The days would run from 9 – 5 or part thereof. One of the highlights for me were the social events organised by staff to farewell a colleague, to welcome a new colleague, or to simply get everyone together. I got the chance to speak with and interact with very senior people working in Native Title, and to learn from them.

One of the biggest highlights was a chance to perform fieldwork during NAIDOC Week. A fellow intern and I set about attending various events and speaking with numerous members of the community, all the while noting important interactions and other aspects of the day. The highlight of the day was being given a guided tour of Birrarung (otherwise known as the Yarra River). A Wurundjeri elder discussed with a crowd the importance of the area, the cultural significance it holds, the history it has seen, and the continuing threats they as a people face in attempting to continue their traditions.

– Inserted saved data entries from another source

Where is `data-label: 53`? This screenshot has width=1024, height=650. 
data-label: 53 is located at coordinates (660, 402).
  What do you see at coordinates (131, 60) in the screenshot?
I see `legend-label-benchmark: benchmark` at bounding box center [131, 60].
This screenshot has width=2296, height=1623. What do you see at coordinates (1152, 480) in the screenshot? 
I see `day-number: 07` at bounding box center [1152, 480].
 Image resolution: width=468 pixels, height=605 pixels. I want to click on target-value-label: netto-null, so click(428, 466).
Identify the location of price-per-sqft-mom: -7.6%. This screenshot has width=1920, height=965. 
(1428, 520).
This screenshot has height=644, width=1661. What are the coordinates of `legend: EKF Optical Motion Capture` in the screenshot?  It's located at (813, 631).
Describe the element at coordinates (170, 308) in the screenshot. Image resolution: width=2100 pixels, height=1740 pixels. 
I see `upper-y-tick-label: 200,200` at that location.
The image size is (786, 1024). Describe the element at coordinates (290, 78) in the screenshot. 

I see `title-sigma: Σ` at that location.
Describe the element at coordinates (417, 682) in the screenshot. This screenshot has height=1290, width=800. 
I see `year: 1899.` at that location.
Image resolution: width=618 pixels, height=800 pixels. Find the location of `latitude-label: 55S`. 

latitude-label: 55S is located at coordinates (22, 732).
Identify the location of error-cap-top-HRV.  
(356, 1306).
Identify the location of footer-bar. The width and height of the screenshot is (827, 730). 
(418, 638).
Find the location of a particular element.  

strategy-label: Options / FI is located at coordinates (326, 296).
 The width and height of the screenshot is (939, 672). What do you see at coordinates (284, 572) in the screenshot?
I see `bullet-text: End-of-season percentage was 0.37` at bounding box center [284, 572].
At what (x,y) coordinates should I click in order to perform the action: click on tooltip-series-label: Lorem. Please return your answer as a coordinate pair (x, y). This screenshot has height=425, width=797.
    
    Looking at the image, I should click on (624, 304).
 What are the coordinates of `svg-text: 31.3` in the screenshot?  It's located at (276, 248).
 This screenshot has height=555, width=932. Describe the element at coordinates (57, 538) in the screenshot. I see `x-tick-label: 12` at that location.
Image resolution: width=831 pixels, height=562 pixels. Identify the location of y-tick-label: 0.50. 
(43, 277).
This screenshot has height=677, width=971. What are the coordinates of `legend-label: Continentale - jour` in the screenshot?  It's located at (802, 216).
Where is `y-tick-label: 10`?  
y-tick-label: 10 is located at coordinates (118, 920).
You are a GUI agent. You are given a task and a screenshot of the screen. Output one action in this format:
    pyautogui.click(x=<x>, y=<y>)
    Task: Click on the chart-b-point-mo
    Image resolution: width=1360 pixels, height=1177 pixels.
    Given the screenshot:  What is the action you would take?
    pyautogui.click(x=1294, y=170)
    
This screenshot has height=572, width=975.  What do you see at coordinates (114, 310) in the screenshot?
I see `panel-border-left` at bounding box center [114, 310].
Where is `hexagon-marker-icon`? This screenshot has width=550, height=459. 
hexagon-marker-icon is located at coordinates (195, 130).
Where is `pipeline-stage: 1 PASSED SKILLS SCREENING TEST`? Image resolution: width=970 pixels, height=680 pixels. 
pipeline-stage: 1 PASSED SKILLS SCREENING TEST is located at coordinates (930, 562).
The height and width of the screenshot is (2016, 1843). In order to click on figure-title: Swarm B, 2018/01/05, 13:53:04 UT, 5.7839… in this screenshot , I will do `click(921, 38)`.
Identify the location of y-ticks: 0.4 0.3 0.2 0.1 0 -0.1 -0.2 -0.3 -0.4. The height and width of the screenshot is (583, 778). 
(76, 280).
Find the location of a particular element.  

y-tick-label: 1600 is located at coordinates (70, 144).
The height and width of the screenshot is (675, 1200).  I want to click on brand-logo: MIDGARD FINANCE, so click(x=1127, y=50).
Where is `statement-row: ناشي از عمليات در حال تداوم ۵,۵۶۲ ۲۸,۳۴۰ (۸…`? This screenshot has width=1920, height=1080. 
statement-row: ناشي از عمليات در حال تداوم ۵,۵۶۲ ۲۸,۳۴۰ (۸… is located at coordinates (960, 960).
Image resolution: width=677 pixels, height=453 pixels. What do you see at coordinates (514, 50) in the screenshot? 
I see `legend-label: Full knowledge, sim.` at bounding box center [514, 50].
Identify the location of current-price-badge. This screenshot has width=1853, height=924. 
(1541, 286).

I went into the program with both anthropological training and with legal training. Both aspects were exercised throughout my time at NTSV. There is something to be said, I think, for allowing law students a chance to really delve into substantive research material concerning the topic at hand. As a research intern with legal training, I was able to learn far more specific information about the Native Title claimants as clients, and as a result was able to form a much more thorough understanding of their potential needs and challenges.

My fellow interns, both research and legal, were collegial and great to work with. We would make time to sit down for catch ups, to chat and debrief on our days’ tasks, and to compare stories. It was nice to have others in my situation to bounce ideas off of.

Finally, I cannot overstate just how much I learned from spontaneous conversations with members of the NTSV team at various times at the office or after work. Every staff member I spoke with was willing to discuss with me everything from Mabo through to interview techniques. Although it can be intimidating at first trying to engage with people who are, literally, at the forefront of Native Title, it soon became second nature to bring up a topic I felt worthy of discussion. Their patience and kindness was fantastic, and would make repeating the program worth it for that reason alone.